Над нами повиснули складки алькова,
За окнами полночь шептала невнятно,
И было мне это так чуждо, так ново,
И так несказанно, и так непонятно.
И грезилось мне, что, прильнув к изголовью,
Как в сказке, лежу я под райскою сенью,
И призрачной был я исполнен любовью,
И ты мне казалась воздушною тенью.
Забыв о борьбе, о тоске, о проклятьях,
Как нектар, тревогу я пил неземную,—
Как будто лежал я не в грешных объятьях,
Как будто лелеял я душу родную.8
Виктор внезапно остановился и пристально посмотрел на Анну Платоновну.
– Ты что? – спросила она.
– Иди ко мне!
На лице Анны Платоновны расцвела улыбка ожидаемого удовольствия, и, задёрнув плотнее занавески, она бросилась в объятия своего любовника:
– Ты мой царь! Мой бог! Я тебя обожаю!
– Что вы здесь делаете, Любовицкий? – не сумев сдержать досады, спросил Вигель, увидев в коридоре следственной части фигуру бывшего писаря. Ныне известный в обеих столицах журналист Замоскворецкий, он несколько раздобрел, хотя остался скрючен и жёлт, как прежде. Трудно было поверить, что этот человек, ещё двадцать лет назад представлявшийся всем полупокойником, до сей поры жив и процветает. На нём был клетчатый костюм, мягкая шляпа, очки в дорогой оправе – в общем, ни дать – ни взять, столичный борзописец.

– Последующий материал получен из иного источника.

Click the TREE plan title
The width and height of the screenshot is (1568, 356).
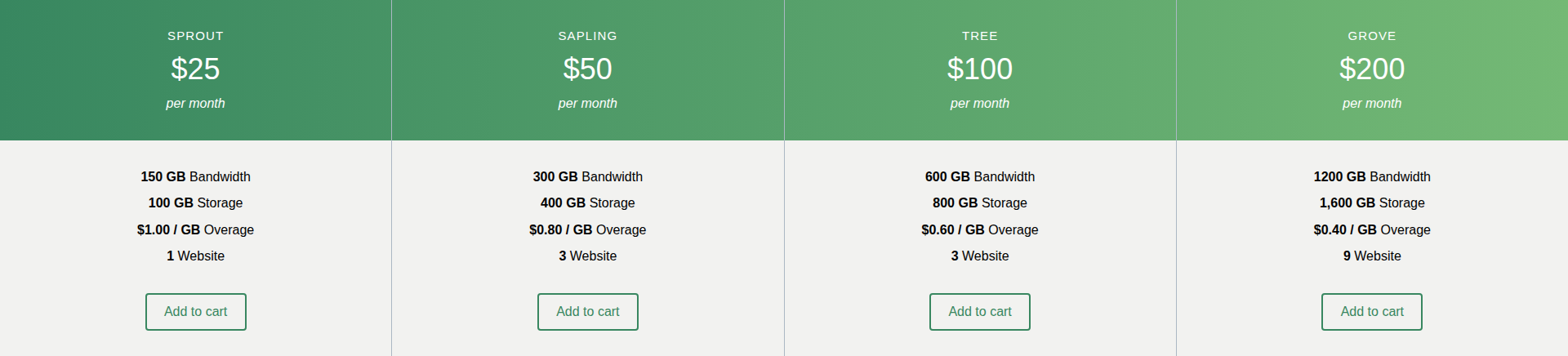(980, 36)
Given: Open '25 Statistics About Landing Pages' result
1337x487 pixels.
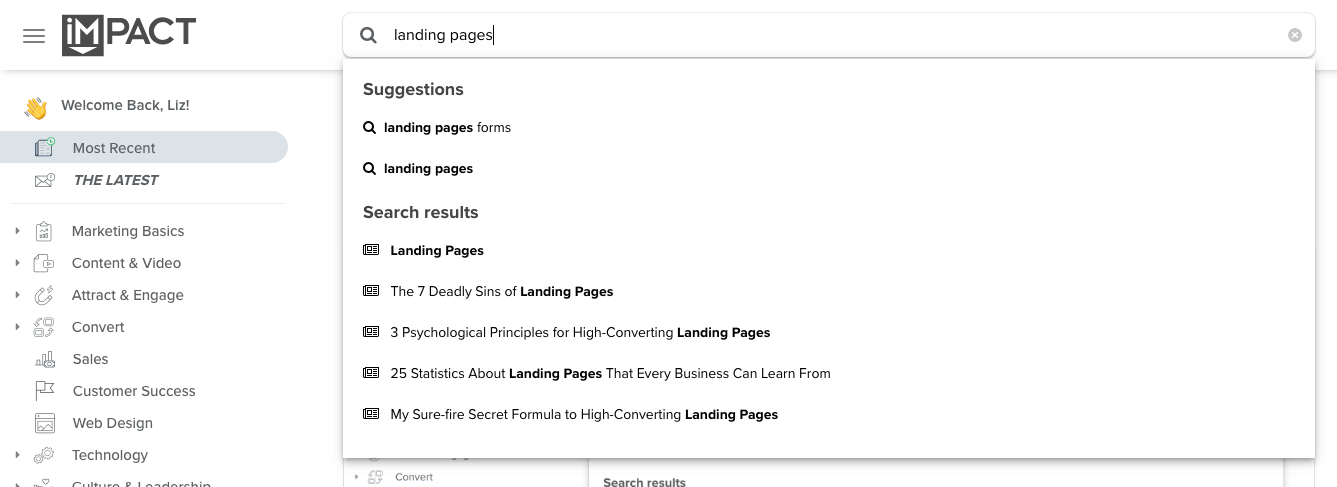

– Вас жду-с, Пётр Андреевич. Что же вы так нелюбезно со мной? Хоть бы здоровья пожелали-с для начала!
– Приветствую вас, господин Замоскворецкий!

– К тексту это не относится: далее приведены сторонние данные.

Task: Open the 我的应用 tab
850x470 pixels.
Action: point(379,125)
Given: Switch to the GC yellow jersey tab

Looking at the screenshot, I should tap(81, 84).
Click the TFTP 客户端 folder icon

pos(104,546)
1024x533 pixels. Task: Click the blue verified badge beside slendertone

– А здоровья так и не пожелали-с, – Любовицкий ухмыльнулся, и Вигель заметил, что бывший писарь справил себе довольно порядочные зубы… – Понимаю-с, вы меня в гробу в белых тапочках видели-с. Что же, я зла не держу, а потому здравствуйте и вы, и ваш дорогой наставник. Кстати, неужто он всё ещё служит? Отчего бы? Ведь он у нас как Екклесиаст проповедовал, что время собирать камни, а время разбрасывать, время работать, и время отдыхать. Что ж не торопится на отдых?